Henry went on to explain in detail about his tour and the rigors of delivering a high quality product from cow to consumer.

The early tours focused on the Detroit market. In the 30s nearly all milk for Detroit was first shipped to country receiving stations then sent to Detroit dairies.  There were about 12,000 producers supplying the MMPA Detroit market with average daily deliveries of about 175 pounds in June. Total market deliveries were about 2 million pounds per day and announced all-milk price of about $1.75/cwt. This was in the throes of the Great Depression.

Through the years the students not only learned how milk was marketed but were treated to baseball games, watched the production of the radio show, Marshall Wells Farm Forum program, at WJR and participated in a television show in Detroit. In the 1950s, the tour was suspended for two years because of the war. Two decades later, the women’s movement hitched a ride on the tour and girls were invited to participate for the very first time in 1974.

It was important to the leadership in Michigan agriculture that youth learn how milk was marketed but little did they know that the infant years of the tour they would cultivate a passion and produce one of their own cherished leaders of MMPA.

On one of the early tours, a Branch County youth named Jack Barnes was selected to participate. He reflected on the tour, “It was one of my most cherished 4-H experiences. Just the thought of a farm youngster from our county, almost 150 miles from Detroit going to the big city in the early 1930s was all by itself awesome and even frightening.”

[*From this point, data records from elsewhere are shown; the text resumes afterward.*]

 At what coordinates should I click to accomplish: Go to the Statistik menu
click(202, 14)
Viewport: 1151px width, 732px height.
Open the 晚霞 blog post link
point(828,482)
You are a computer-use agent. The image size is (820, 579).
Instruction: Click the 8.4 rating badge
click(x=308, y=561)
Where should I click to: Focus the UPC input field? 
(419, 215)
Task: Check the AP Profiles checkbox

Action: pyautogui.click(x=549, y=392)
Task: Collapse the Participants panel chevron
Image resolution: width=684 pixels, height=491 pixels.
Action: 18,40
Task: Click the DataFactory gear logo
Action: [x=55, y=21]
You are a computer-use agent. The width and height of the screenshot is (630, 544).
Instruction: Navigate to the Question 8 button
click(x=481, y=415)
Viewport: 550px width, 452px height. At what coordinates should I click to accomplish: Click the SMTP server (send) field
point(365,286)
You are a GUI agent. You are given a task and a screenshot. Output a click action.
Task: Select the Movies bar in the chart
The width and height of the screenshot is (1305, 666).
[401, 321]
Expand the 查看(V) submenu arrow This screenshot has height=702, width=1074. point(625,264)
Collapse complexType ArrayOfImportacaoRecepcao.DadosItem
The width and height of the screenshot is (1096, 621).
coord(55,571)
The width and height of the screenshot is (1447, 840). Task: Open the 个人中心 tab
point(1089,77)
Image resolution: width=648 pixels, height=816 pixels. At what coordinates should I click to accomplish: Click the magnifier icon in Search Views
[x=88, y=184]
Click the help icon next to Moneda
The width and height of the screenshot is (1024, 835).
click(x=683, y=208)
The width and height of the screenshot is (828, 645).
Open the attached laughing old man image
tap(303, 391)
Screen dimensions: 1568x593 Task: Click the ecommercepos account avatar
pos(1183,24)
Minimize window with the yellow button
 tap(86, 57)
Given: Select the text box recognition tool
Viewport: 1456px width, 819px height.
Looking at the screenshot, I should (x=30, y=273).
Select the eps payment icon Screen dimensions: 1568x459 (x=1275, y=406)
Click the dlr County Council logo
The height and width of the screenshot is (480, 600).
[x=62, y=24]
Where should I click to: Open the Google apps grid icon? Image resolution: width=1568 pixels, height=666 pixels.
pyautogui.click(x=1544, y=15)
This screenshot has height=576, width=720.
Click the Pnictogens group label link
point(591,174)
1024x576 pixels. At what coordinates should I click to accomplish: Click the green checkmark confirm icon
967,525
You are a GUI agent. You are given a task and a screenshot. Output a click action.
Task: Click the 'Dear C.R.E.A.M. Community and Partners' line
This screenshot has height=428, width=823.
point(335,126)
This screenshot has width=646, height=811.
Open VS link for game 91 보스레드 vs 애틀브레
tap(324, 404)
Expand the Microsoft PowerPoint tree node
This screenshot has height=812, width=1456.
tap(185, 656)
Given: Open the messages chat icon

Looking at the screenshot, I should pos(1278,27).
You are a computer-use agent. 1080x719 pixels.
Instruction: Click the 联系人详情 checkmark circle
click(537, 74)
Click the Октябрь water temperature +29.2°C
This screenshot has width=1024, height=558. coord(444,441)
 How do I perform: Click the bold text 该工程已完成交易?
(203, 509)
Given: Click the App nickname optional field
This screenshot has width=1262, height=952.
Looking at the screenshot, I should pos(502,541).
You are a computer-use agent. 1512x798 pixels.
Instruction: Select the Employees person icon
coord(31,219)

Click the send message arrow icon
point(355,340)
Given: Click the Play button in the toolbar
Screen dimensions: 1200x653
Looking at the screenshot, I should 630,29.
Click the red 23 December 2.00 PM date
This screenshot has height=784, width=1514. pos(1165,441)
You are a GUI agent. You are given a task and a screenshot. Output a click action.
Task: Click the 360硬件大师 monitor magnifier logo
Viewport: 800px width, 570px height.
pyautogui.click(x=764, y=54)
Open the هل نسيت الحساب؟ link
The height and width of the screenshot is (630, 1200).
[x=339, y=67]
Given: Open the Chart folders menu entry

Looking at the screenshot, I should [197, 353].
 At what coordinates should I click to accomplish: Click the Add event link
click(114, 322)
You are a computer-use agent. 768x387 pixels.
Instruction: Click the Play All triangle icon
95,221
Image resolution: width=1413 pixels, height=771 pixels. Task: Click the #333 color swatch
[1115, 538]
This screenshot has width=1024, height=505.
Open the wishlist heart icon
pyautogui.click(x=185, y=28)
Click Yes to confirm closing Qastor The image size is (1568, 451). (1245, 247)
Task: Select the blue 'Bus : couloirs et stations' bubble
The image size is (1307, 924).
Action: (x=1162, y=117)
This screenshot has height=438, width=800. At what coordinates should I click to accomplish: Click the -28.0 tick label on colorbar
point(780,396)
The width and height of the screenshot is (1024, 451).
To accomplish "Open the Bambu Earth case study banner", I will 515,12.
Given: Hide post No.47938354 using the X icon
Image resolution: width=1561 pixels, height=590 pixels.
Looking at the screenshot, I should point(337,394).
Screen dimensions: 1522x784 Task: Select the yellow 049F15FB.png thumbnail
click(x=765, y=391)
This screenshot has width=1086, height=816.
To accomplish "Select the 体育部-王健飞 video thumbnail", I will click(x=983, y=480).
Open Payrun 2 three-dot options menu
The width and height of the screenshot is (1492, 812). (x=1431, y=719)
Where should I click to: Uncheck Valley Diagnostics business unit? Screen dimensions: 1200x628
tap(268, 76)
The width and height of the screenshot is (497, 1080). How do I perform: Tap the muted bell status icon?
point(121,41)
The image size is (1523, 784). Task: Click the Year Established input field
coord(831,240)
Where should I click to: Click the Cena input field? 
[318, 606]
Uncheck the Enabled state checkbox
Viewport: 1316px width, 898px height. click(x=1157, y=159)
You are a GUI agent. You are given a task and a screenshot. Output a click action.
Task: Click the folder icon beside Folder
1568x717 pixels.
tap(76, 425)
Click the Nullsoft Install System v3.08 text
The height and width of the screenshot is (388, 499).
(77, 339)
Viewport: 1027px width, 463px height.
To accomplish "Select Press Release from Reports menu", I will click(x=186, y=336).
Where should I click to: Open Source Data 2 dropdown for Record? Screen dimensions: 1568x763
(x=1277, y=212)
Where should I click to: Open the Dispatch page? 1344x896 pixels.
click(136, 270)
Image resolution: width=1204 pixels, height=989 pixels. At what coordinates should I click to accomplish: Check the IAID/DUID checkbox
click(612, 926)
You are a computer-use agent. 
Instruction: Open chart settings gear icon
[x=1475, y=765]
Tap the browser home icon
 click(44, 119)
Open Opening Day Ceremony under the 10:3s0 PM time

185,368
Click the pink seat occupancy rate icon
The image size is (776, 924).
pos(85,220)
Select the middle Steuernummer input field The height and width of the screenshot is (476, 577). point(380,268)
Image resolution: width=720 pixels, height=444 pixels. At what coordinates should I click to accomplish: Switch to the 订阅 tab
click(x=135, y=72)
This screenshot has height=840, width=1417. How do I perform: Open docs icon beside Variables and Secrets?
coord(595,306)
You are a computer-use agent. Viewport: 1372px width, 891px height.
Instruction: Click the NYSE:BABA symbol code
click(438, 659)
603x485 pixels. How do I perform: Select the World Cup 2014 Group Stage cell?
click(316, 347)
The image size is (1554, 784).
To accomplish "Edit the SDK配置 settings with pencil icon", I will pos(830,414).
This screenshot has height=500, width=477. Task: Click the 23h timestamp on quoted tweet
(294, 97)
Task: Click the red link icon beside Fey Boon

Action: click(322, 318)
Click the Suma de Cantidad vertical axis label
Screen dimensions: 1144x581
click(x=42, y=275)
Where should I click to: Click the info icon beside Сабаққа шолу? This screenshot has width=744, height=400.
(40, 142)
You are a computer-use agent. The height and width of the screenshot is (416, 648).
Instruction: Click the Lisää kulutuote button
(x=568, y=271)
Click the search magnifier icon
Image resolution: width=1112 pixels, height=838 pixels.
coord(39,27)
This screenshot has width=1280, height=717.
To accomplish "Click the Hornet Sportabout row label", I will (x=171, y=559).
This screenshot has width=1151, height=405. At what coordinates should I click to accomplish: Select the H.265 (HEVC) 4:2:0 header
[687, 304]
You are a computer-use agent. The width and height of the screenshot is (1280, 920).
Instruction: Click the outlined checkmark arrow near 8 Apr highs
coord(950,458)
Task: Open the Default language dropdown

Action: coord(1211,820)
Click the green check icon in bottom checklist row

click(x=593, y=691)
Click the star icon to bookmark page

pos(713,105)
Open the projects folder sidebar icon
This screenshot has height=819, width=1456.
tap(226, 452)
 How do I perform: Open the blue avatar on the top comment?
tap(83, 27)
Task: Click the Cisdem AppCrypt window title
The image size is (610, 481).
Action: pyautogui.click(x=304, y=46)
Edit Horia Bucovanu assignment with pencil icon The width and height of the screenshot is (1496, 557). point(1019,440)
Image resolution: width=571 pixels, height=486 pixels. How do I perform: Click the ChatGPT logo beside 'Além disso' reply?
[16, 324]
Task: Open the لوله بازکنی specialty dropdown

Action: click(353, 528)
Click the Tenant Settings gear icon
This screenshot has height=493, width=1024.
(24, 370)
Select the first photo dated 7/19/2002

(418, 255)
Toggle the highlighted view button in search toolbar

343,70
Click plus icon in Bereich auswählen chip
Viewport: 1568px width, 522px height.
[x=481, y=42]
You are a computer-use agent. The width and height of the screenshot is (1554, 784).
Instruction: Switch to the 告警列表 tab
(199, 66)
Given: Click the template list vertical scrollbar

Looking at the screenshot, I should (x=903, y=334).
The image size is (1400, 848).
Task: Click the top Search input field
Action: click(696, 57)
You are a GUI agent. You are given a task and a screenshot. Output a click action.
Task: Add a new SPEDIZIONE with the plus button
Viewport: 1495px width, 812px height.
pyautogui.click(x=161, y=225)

Barnes’ biggest take away from the tour was that farmers had an organization dedicated to helping them.  When he graduated from college, he served in the military and upon discharge he began his career at MMPA as a field man in 1959 and retired as the General Manager in 1985.

This year marks the 79th time that Michigan 4-H and MMPA will team up to provide the MMPA 4-H Milk Marketing tour. When the two-day tour is finished, the students were tested on what they learned and will be interviewed in July to sort out the top five attendees who will be rewarded with a trip to the National 4-H Dairy Conference in Madison, Wisconsin.

MMPA leadership recognized the importance of developing future dairy industry leaders in 1935 and today they continue to spur on the young leadership required to carry the cooperative for another hundred years.